* EXERCISE REQUIREMENTS: Of the entries below, return exactly those lines that fall between the one containing "Image resolution: width=1000" and the one containing "Select the Fragmento Mágico value 100", the two end lines included.

* DATA EXCERPTS:
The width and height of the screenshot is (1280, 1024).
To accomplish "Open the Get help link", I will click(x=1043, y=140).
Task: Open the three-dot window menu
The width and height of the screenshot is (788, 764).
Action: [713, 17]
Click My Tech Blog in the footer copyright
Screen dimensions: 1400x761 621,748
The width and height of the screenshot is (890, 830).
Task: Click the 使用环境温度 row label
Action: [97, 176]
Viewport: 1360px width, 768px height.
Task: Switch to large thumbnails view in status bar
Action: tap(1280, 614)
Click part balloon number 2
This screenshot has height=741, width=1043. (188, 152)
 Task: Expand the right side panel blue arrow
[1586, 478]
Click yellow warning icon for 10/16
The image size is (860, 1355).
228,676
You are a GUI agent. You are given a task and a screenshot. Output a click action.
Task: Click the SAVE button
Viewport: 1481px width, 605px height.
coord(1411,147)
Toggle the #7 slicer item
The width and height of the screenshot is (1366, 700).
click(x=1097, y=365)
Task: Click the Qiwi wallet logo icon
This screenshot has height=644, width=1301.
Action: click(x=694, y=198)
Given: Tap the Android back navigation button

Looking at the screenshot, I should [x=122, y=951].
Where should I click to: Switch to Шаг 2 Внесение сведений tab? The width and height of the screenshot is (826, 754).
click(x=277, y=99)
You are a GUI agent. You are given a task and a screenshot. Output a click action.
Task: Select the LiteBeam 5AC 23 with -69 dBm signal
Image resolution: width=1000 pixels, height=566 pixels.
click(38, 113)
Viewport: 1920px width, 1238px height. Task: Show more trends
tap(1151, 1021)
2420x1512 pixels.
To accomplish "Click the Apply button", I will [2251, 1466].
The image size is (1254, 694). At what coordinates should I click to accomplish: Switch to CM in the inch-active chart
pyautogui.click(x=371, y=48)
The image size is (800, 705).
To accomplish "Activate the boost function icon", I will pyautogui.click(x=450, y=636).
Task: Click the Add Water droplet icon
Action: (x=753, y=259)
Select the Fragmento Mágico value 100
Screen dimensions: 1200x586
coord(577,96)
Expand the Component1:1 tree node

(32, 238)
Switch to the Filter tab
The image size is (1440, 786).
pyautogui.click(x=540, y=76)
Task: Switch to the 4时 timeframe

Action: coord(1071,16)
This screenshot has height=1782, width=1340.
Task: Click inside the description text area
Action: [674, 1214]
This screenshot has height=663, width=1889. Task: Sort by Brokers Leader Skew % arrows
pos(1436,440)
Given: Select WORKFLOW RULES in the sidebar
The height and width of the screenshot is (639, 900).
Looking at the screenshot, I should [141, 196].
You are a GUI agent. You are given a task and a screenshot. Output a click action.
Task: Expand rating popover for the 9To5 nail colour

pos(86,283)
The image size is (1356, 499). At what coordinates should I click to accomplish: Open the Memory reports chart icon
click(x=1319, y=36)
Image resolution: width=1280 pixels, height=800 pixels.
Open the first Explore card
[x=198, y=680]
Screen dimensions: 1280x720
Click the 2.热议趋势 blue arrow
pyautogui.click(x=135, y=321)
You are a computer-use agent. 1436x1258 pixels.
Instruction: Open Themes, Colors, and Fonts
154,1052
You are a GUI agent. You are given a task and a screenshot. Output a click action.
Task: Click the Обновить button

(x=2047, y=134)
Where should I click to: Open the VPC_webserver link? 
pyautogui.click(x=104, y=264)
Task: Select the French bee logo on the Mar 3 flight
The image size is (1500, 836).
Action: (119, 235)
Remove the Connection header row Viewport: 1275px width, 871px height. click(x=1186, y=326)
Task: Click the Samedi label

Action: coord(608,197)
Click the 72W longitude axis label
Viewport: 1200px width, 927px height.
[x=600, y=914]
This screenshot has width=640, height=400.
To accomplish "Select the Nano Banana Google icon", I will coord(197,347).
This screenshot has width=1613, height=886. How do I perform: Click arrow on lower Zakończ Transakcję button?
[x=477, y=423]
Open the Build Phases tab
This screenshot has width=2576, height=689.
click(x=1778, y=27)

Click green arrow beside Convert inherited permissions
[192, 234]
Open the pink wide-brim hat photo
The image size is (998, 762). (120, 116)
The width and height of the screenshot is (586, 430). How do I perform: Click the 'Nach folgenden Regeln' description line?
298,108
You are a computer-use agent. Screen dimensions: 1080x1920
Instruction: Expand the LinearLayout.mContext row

* TASK RESPONSE:
Image resolution: width=1000 pixels, height=566 pixels.
click(38, 113)
Viewport: 1920px width, 1238px height. Task: Show more trends
tap(1151, 1021)
2420x1512 pixels.
To accomplish "Click the Apply button", I will [2251, 1466].
The image size is (1254, 694). At what coordinates should I click to accomplish: Switch to CM in the inch-active chart
pyautogui.click(x=371, y=48)
The image size is (800, 705).
To accomplish "Activate the boost function icon", I will pyautogui.click(x=450, y=636).
Task: Click the Add Water droplet icon
Action: (x=753, y=259)
Select the Fragmento Mágico value 100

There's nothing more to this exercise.